Many first responders heard only static, alarms as shooting unfolded

PARKLAND, Fla. – Authorities released new documents Friday, detailing how communications failures hampered the response to the Parkland school shooting with one detective describing it as "chaos on the radio."

Multiple law enforcement agencies -- including the Broward County Sheriff's Office and the Coral Springs Police Department -- responded to the Valentine's Day shooting that left 17 people dead and dozens of others wounded at Marjory Stoneman Douglas High School.

Earlier reports have detailed how school officials, Coral Springs police officers and Broward sheriff's deputies using separate communications systems were unable to share information over their radios. In Friday's documents, dispatchers told Florida Department of Law Enforcement investigators that many first responders did not receive radio transmissions at all because the amount of radio traffic overloaded the system. 

"They could hear nothing, just complete silence, because nobody was able to get on the radio,"
said Lisa Zarazinski, director of the Regional Communications Division for the BSO.

At points, first responders just heard static interference. At other times when the amount of radio traffic overloaded the system, officers heard a loud alarm on all the radios, a technical error called "site trunking."

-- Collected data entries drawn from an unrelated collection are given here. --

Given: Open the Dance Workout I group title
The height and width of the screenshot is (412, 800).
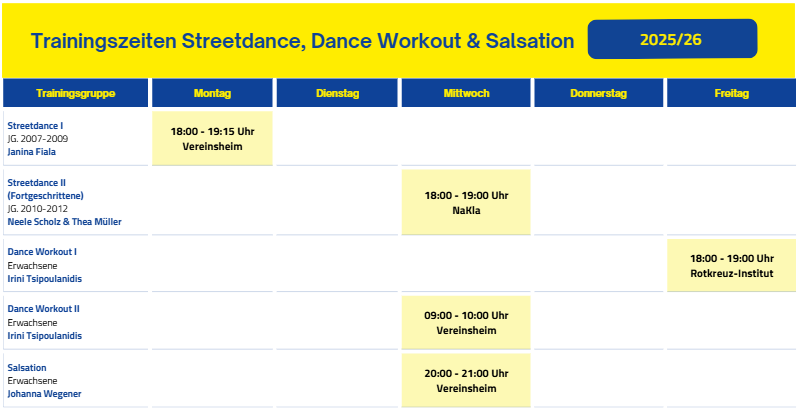Looking at the screenshot, I should pyautogui.click(x=42, y=252).
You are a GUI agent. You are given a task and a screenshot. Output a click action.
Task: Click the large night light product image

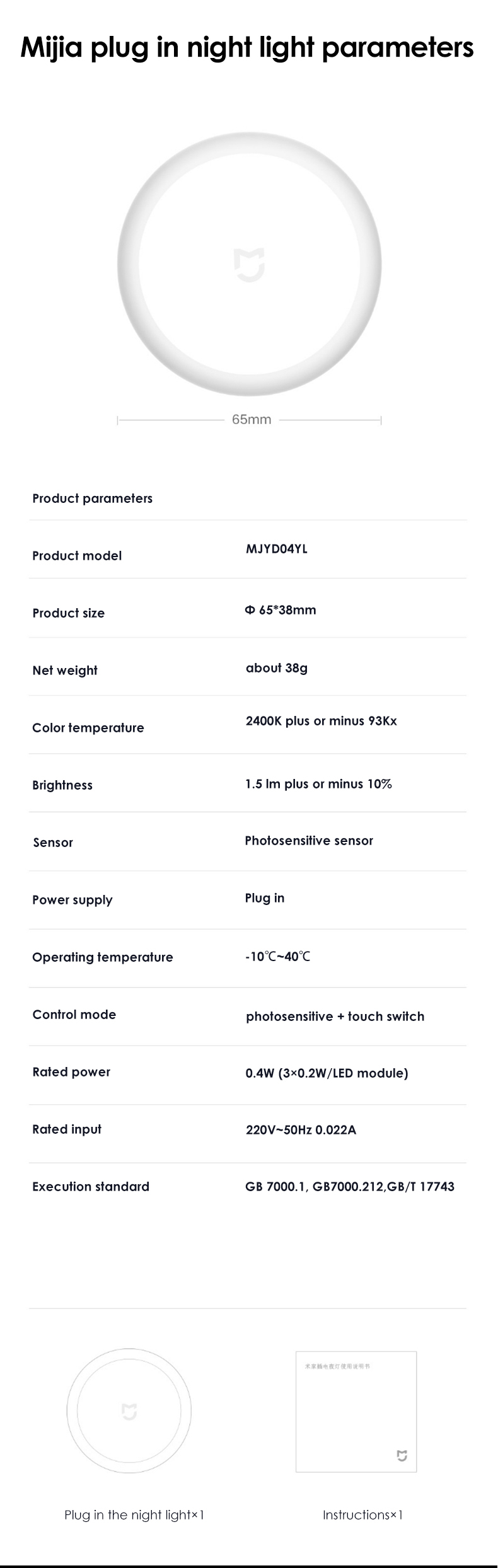tap(249, 265)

"There's too many users in the system. Tell people to limit their transmissions more," one county official told dispatchers on the day of the shooting.

Dispatcher Paula Tancredi told investigators that the BSO encountered similar failures months earlier, when a gunman shot five people at Fort Lauderdale-Hollywood International Airport in January 2017.

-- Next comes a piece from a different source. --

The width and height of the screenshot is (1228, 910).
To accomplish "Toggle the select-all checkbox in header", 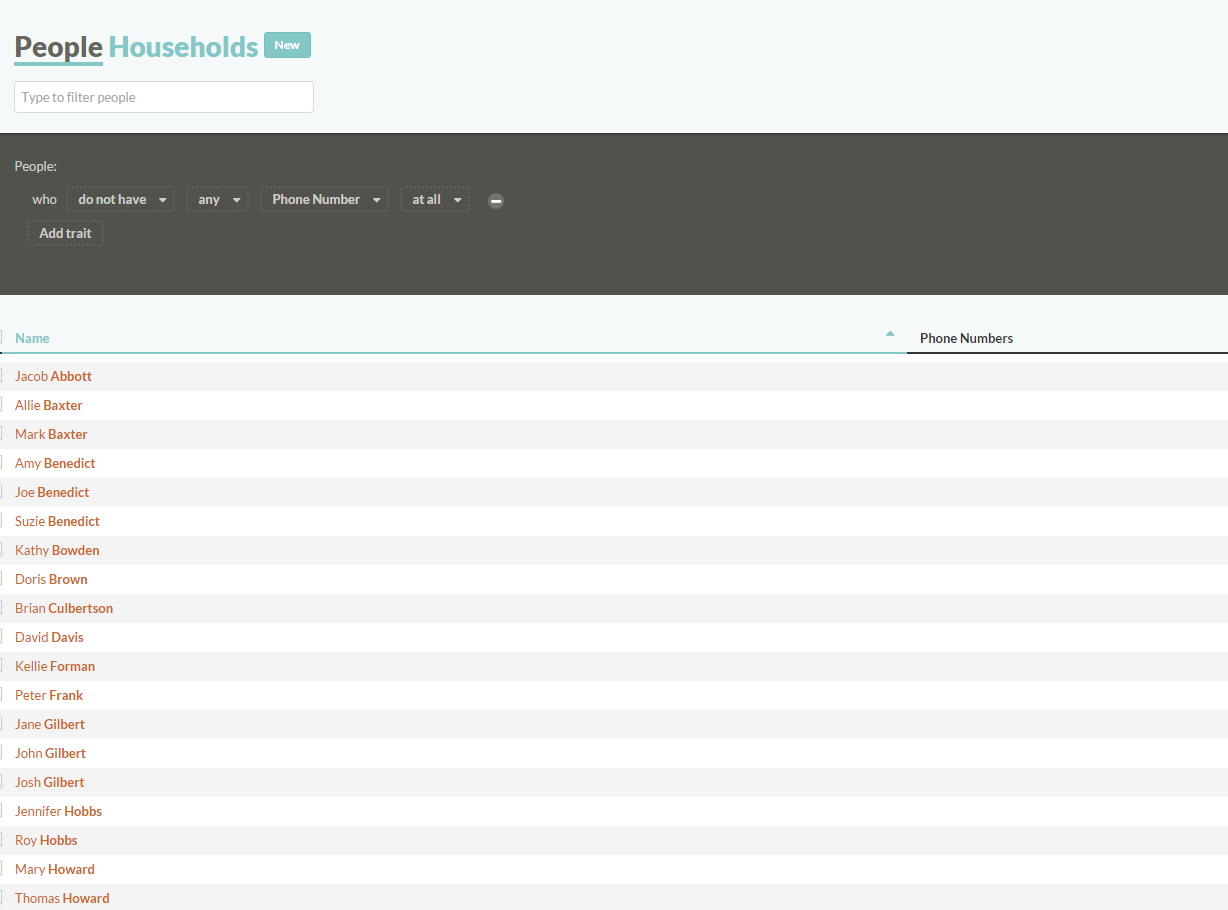I will tap(3, 338).
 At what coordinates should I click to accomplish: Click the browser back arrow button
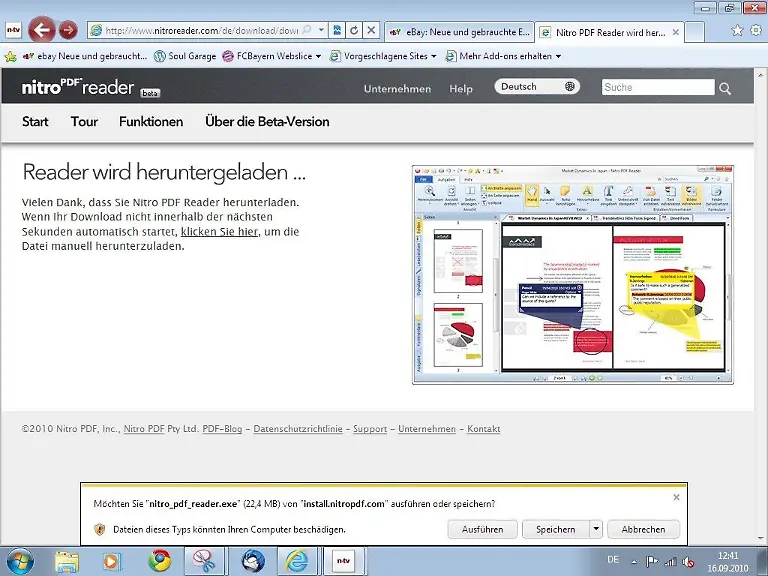pos(41,30)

Broward County officials had sought to upgrade their radio system after the airport shooting, but spent months figuring out which contract to select. The new system won't be in place until the end of 2019.

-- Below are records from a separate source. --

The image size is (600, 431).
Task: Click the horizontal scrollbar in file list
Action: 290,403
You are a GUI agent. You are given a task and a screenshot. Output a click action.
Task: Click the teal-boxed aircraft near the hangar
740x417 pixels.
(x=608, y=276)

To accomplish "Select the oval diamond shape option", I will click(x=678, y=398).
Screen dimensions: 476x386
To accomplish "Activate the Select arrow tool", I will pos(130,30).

"Any big incident like that, everybody needs to talk or wants to talk, and it overloads the system, and it will crash if you don't get them to bring it down to a minimum," Tancredi said.

Coral Springs police Detective David Alfin said he and his partner, David Gariepy, were alerted about a shooting at Stoneman Douglas, but little else.

"There was a little bit of chaos on the radio.  I don't remember any specific details being given out about what was occurring other than there was possibly a shooting and they weren't sure if it was still ongoing or not," Alfin said.